I wasn’t actually sure I’d heard it at first. I risked another quick sideways glance as the car zoomed ahead. Wayne’s face was no longer made of stone. It was made of soft vulnerable flesh again. Soft, white, vulnerable flesh.
“Kate?” he requested, his voice low and quiet. “Could you slow down a little? Not that there’s anything wrong with the way you’re driving,” he assured me quickly. “But just because it would make me feel more comfortable?”
Those brown hills were whizzing by pretty fast. Actually, they were a complete blur, along with most of the road. I squinted at the speedometer and eased up on the gas pedal immediately. Jeez, no wonder Wayne was white. I eased up on my snit too as the Toyota slowed to a more reasonable speed.
“I know you don’t really want a traditional wife,” I told him. Then I let out a long sigh made up of righteousness leaking away. “If you did, you’d be asking someone else to marry you. But, Wayne, really, that’s what I’m so afraid of. I like living with you. Most of the time I love living with you. I love you! I just don’t want to screw it up.”
“You’re right,” he murmured, and a wave of guilt carried away the last prickles of my self-righteousness with it.
By the time I saw Aurora’s Illuminations Bookstore, we were both insisting that whatever the other one had been saying all along was probably absolutely correct. Ethically, practically, and emotionally.
I braked, cutting short Wayne’s admission that his insecurity was at the root of any and all the problems we had and would ever have, and parked under the rainbow glow of the illuminations bookstore sign. Some people are just impossible to fight with.

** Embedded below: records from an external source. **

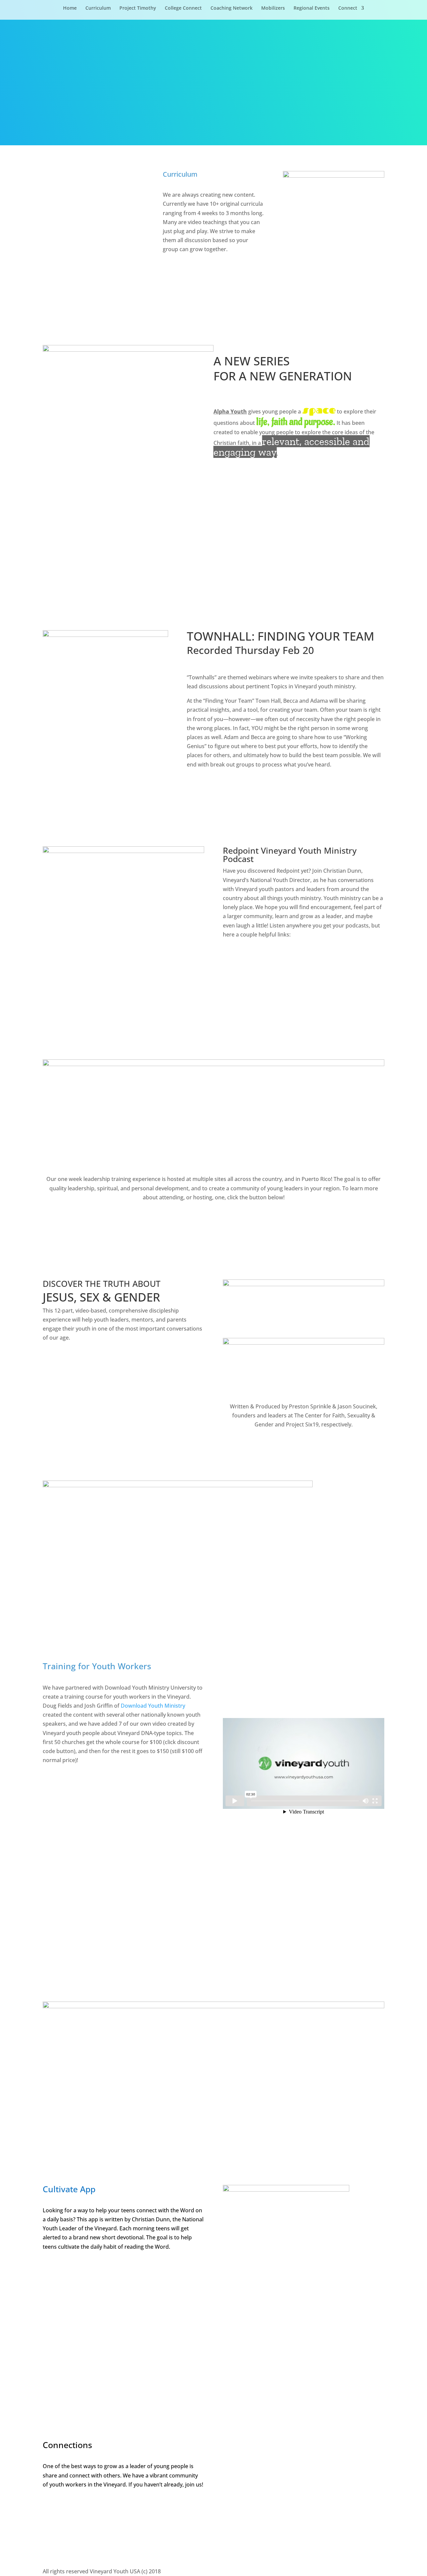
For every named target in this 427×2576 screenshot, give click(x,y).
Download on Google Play (89, 2294)
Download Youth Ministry (153, 1705)
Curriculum (98, 8)
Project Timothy (137, 8)
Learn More (214, 1219)
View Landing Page (70, 1899)
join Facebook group (81, 2506)
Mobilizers (273, 8)
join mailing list (73, 2532)
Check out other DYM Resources (78, 1936)
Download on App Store (87, 2268)
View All (182, 271)
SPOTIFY (243, 982)
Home (70, 8)
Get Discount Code (160, 1899)
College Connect (183, 8)
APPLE (240, 956)
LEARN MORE (299, 486)
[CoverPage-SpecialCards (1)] (333, 175)
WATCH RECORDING (226, 786)
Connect (347, 8)
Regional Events (312, 8)
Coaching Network (231, 8)
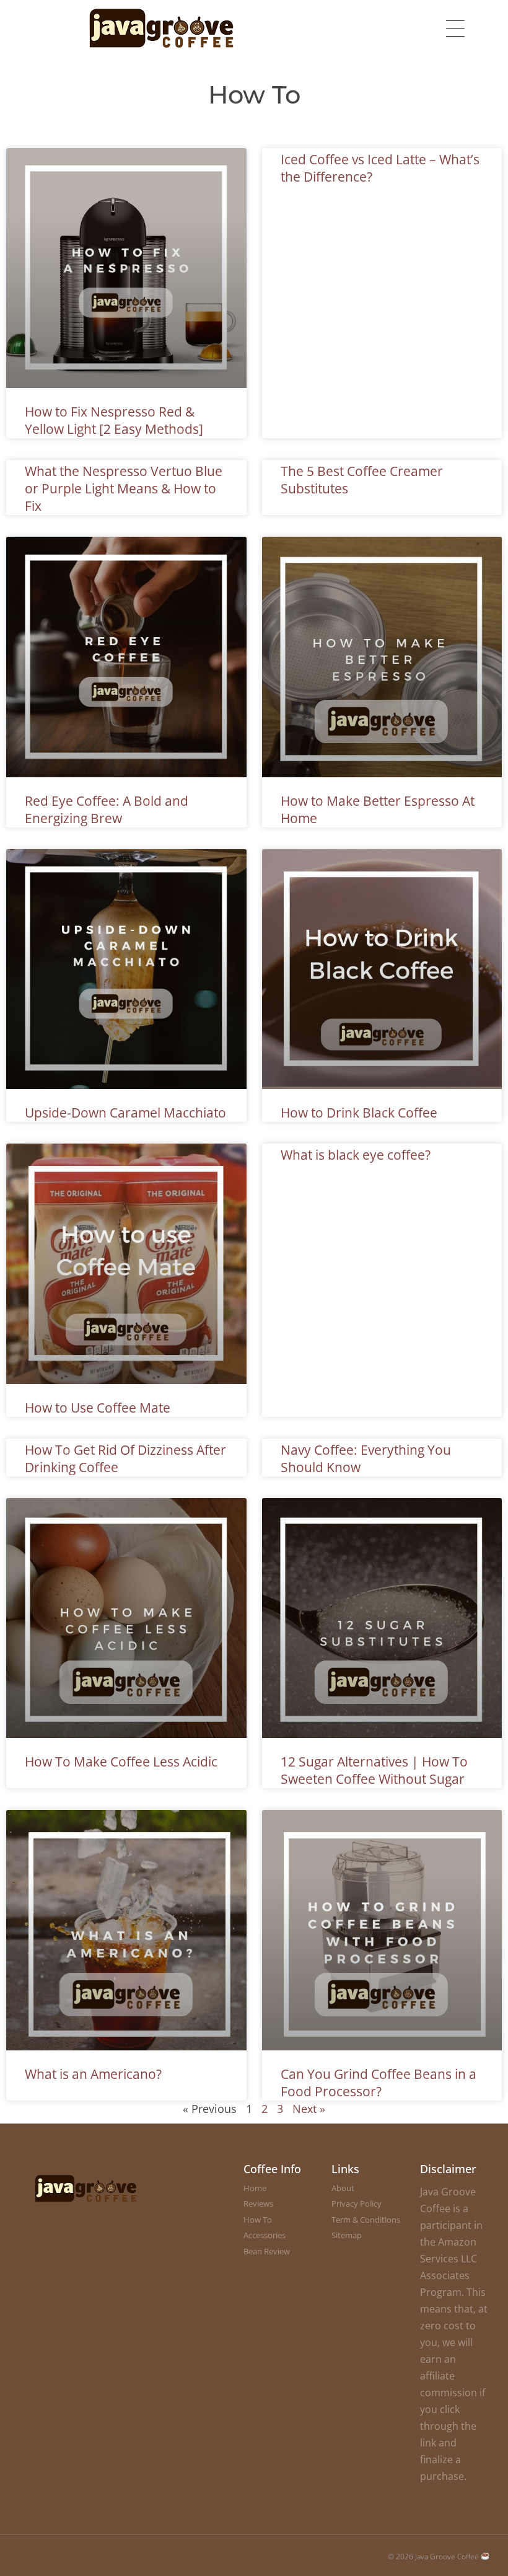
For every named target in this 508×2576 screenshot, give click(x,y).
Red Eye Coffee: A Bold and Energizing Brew (106, 809)
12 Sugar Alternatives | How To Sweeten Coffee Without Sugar (374, 1770)
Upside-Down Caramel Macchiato (125, 1112)
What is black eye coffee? (356, 1154)
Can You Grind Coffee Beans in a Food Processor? (378, 2082)
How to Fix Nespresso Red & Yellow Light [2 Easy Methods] (114, 420)
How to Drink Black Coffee (359, 1112)
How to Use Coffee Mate (97, 1407)
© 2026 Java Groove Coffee (434, 2556)
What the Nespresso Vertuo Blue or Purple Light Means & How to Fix (123, 488)
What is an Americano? (93, 2074)
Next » (308, 2108)
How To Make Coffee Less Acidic (121, 1761)
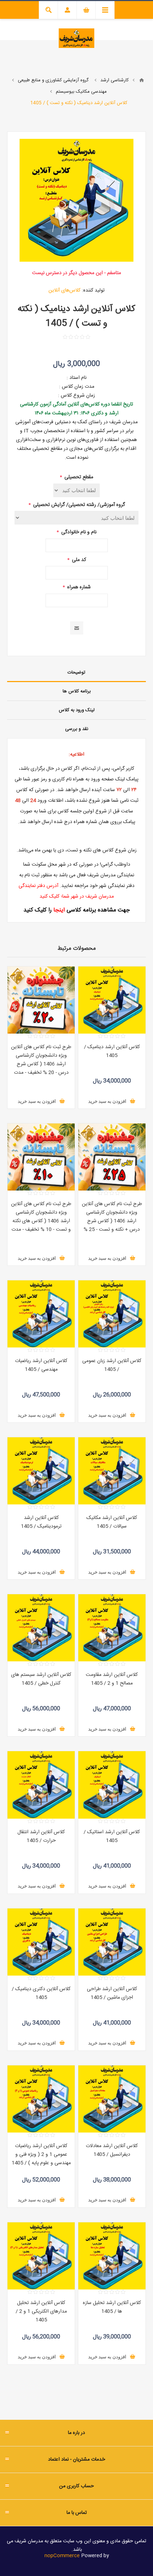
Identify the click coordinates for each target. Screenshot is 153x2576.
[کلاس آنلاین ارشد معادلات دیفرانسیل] (112, 2099)
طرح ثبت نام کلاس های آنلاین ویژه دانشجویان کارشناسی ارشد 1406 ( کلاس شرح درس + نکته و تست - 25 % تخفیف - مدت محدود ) (112, 1221)
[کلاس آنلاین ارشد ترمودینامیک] (41, 1470)
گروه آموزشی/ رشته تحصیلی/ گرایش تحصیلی (78, 505)
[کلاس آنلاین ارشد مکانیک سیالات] (112, 1470)
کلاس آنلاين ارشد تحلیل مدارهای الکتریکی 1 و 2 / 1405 (41, 2311)
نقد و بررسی (76, 729)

Aurora’s bookstore was packed, and not just with books. The smell of incense vied with the scent of aromatherapy oils. Celestial strings and Tibetan bells played in the background as a number of customers browsed and talked. And there were crystals everywhere, catching the light and refracting it in competing illuminations across books and jewelry and artifacts. Maybe these rainbow flashes were the illuminations that had inspired the bookstore’s name, though I had a feeling something a little less physical and more metaphysical was probably the source.